Alice McAnulty experienced several changes in her life beginning in 1907. She was one of eight women testifying for suffrage at an open session of the Texas House Committee on Constitutional Amendments in April, and after the session, these women agreed to contact NAWSA about reorganizing a state suffrage organization. The next month, lightning struck her home, one of the oldest homes in Williamson County, and burned it down. By 1908 McAnulty and her husband likely separated since she began using her maiden name. Under the name of Alice McFadin, she ran for election as the state superintendent of public instruction for the Socialist party in 1908 and received 7,631 votes. Alice McFadin continued to live in Williamson County in 1910 while offering her home to boarders. Four years later, she sold her 400-acre farm, which had been in her family since 1846, for $50,045. By 1920 she owned an 11,000-acre farm in Slaton, Lubbock County, Texas, and was the secretary-treasurer of the Continental Commission Company of Winkelman, Arizona. McFadin’s friend Lee Reagin, president of the Continental Commission Company, brought her attention to a mine in east Pinal County near Hayden, Arizona, that she agreed to help finance.

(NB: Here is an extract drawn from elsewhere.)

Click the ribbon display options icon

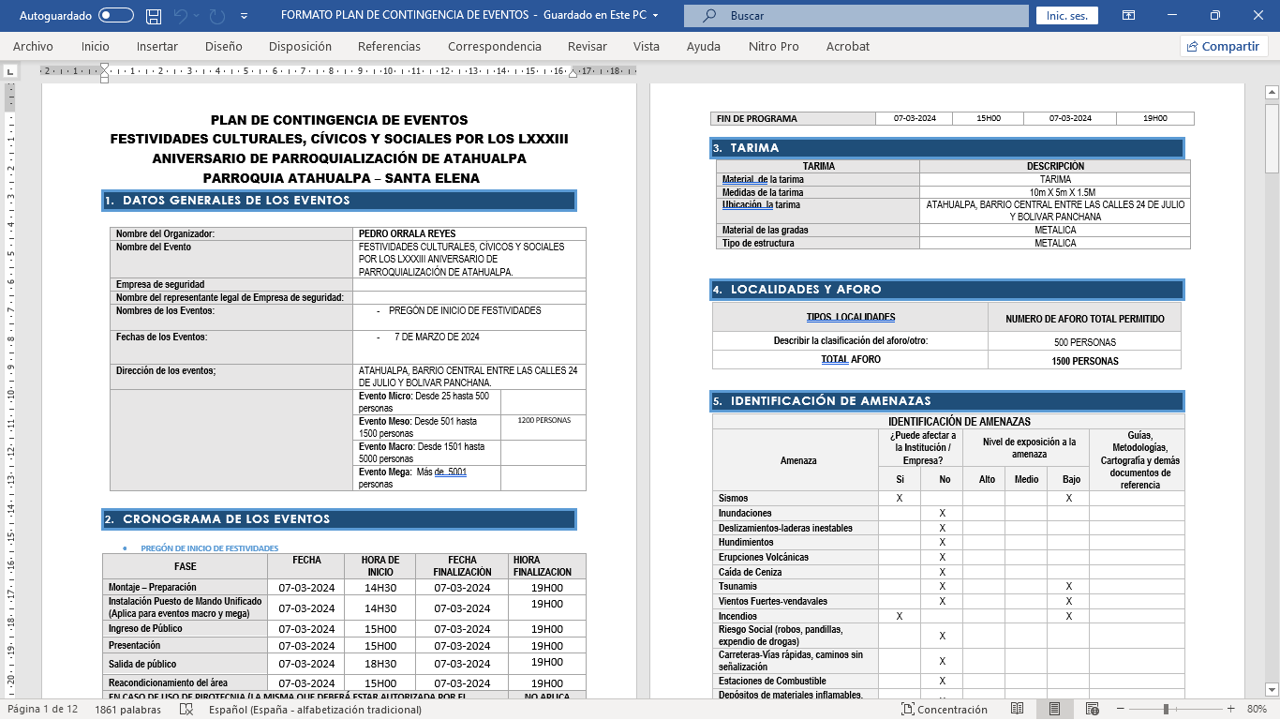coord(1128,16)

Alice McFadin spent the rest of her life in Arizona, where two of her siblings lived with her in Cochise County in 1940. McFadin continued to work as a mine operator until her death from heart disease on March 22, 1957, in Douglas, Arizona. At different points in the 1930s, McFadin corresponded back and forth with her sister and former suffragist, Von Veree McFadin Godfrey, and Jane Y. McCallum about nineteenth-century Texas suffrage history for articles McCallum wrote about Texas suffrage. During this correspondence, McFadin supplied McCallum with a scrapbook kept in the 1890s by another TERA leader, Grace Danforth. Danforth had left the TERA artifact to McFadin when she died in 1895. This series of correspondence was the source for the existence of the TERA and recognition of its existence later by historians. In the 1940s McCallum, McFadin, and Godfrey again corresponded about Texas suffrage history to aid southern women’s historian, Antoinette Elizabeth Taylor, in formulating her narrative for an article she eventually published in 1951 in The Journal of Southern History. A collection of suffrage ephemera and artifacts belonging to McFadin is located at the Texas State Library and Archives.